#### WHAT YOU SHOULD DO
Copy exactly the lines from the first line of the records below through the line containing "Photo Gallery (75, 395)", including both, and nothing else.

#### Items from a data source

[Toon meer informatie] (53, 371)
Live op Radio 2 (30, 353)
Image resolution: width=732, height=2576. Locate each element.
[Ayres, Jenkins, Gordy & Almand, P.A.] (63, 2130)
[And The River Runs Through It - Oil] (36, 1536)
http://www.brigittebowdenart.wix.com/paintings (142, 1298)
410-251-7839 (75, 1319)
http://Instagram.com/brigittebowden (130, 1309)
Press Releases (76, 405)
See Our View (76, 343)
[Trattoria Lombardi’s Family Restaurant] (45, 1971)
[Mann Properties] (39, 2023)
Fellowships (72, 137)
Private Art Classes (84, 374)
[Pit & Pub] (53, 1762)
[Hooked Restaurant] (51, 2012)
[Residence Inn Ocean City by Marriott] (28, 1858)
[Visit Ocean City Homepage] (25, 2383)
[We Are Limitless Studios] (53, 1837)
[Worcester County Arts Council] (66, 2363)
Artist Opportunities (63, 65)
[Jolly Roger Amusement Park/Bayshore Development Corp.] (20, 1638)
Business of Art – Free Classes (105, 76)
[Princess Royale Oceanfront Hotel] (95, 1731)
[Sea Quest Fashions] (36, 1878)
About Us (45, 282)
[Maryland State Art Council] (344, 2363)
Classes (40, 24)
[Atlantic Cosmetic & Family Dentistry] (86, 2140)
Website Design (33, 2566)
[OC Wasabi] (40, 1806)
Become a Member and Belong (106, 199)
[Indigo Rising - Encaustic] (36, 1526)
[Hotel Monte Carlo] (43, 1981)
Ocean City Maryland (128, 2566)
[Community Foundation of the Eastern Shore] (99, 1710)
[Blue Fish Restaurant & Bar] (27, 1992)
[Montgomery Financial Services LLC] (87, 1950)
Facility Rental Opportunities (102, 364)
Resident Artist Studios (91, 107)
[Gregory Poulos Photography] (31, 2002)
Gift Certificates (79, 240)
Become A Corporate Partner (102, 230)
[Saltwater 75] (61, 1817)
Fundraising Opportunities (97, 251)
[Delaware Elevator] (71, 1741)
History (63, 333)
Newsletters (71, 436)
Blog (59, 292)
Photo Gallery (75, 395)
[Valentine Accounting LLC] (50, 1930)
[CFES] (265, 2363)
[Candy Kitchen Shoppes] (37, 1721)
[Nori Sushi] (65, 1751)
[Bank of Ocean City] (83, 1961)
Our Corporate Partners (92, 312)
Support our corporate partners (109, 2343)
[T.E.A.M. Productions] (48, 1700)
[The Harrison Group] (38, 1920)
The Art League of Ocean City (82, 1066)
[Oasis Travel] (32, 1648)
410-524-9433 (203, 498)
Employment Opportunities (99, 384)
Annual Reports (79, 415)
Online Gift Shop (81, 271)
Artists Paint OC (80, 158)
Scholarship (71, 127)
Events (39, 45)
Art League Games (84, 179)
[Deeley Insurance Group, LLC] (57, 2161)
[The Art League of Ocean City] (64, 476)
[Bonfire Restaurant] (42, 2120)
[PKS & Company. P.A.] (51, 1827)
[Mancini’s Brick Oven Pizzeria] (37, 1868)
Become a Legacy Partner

#### OUTPUT
[Toon meer informatie] (53, 371)
Live op Radio 2 (30, 353)
Image resolution: width=732, height=2576. Locate each element.
[Ayres, Jenkins, Gordy & Almand, P.A.] (63, 2130)
[And The River Runs Through It - Oil] (36, 1536)
http://www.brigittebowdenart.wix.com/paintings (142, 1298)
410-251-7839 (75, 1319)
http://Instagram.com/brigittebowden (130, 1309)
Press Releases (76, 405)
See Our View (76, 343)
[Trattoria Lombardi’s Family Restaurant] (45, 1971)
[Mann Properties] (39, 2023)
Fellowships (72, 137)
Private Art Classes (84, 374)
[Pit & Pub] (53, 1762)
[Hooked Restaurant] (51, 2012)
[Residence Inn Ocean City by Marriott] (28, 1858)
[Visit Ocean City Homepage] (25, 2383)
[We Are Limitless Studios] (53, 1837)
[Worcester County Arts Council] (66, 2363)
Artist Opportunities (63, 65)
[Jolly Roger Amusement Park/Bayshore Development Corp.] (20, 1638)
Business of Art – Free Classes (105, 76)
[Princess Royale Oceanfront Hotel] (95, 1731)
[Sea Quest Fashions] (36, 1878)
About Us (45, 282)
[Maryland State Art Council] (344, 2363)
Classes (40, 24)
[Atlantic Cosmetic & Family Dentistry] (86, 2140)
Website Design (33, 2566)
[OC Wasabi] (40, 1806)
Become a Member and Belong (106, 199)
[Indigo Rising - Encaustic] (36, 1526)
[Hotel Monte Carlo] (43, 1981)
Ocean City Maryland (128, 2566)
[Community Foundation of the Eastern Shore] (99, 1710)
[Blue Fish Restaurant & Bar] (27, 1992)
[Montgomery Financial Services LLC] (87, 1950)
Facility Rental Opportunities (102, 364)
Resident Artist Studios (91, 107)
[Gregory Poulos Photography] (31, 2002)
Gift Certificates (79, 240)
Become A Corporate Partner (102, 230)
[Saltwater 75] (61, 1817)
Fundraising Opportunities (97, 251)
[Delaware Elevator] (71, 1741)
History (63, 333)
Newsletters (71, 436)
Blog (59, 292)
Photo Gallery (75, 395)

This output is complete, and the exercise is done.